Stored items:

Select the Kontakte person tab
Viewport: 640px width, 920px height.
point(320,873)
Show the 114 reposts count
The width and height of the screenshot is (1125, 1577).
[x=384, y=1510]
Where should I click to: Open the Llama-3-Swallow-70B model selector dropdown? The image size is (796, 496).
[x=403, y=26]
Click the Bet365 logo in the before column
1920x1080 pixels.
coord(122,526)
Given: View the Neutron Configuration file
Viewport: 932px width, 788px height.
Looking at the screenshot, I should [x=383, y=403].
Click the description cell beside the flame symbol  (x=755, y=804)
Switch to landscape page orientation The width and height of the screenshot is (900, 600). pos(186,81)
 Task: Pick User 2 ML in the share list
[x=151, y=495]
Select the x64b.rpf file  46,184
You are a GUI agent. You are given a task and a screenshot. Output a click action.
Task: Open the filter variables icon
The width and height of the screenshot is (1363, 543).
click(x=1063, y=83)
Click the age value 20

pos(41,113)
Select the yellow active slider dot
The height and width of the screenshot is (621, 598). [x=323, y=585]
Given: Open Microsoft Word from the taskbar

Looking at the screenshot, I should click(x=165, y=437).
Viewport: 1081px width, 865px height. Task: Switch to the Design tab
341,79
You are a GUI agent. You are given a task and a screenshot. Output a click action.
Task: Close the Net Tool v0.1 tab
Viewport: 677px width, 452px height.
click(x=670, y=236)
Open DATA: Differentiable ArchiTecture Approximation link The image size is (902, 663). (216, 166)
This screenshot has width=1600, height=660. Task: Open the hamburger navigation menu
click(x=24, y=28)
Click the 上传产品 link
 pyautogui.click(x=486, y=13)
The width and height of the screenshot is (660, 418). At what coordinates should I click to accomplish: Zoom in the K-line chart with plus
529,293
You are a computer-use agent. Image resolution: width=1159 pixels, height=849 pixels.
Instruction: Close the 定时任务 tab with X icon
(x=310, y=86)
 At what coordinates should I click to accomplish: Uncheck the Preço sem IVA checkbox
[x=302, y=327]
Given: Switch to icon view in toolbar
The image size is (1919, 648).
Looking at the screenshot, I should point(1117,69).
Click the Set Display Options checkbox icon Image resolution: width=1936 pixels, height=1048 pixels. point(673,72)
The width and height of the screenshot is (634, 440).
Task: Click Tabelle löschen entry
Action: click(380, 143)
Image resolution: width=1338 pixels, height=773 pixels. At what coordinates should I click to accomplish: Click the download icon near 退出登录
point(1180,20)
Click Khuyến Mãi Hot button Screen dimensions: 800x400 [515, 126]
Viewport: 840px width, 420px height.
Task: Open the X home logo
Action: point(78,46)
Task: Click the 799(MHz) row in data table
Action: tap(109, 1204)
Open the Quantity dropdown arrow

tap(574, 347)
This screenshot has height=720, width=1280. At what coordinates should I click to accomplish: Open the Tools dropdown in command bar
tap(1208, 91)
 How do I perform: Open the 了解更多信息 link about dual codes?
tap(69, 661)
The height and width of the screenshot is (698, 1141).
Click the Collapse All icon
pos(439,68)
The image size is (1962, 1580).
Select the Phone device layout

What is expected:
Reproduce exactly, please, only the lines from the start of the data above to the line that contains "Click the description", with both ends kept.

Output:
Select the Kontakte person tab
Viewport: 640px width, 920px height.
point(320,873)
Show the 114 reposts count
The width and height of the screenshot is (1125, 1577).
[x=384, y=1510]
Where should I click to: Open the Llama-3-Swallow-70B model selector dropdown? The image size is (796, 496).
[x=403, y=26]
Click the Bet365 logo in the before column
1920x1080 pixels.
coord(122,526)
Given: View the Neutron Configuration file
Viewport: 932px width, 788px height.
Looking at the screenshot, I should [x=383, y=403].
Click the description cell beside the flame symbol  (x=755, y=804)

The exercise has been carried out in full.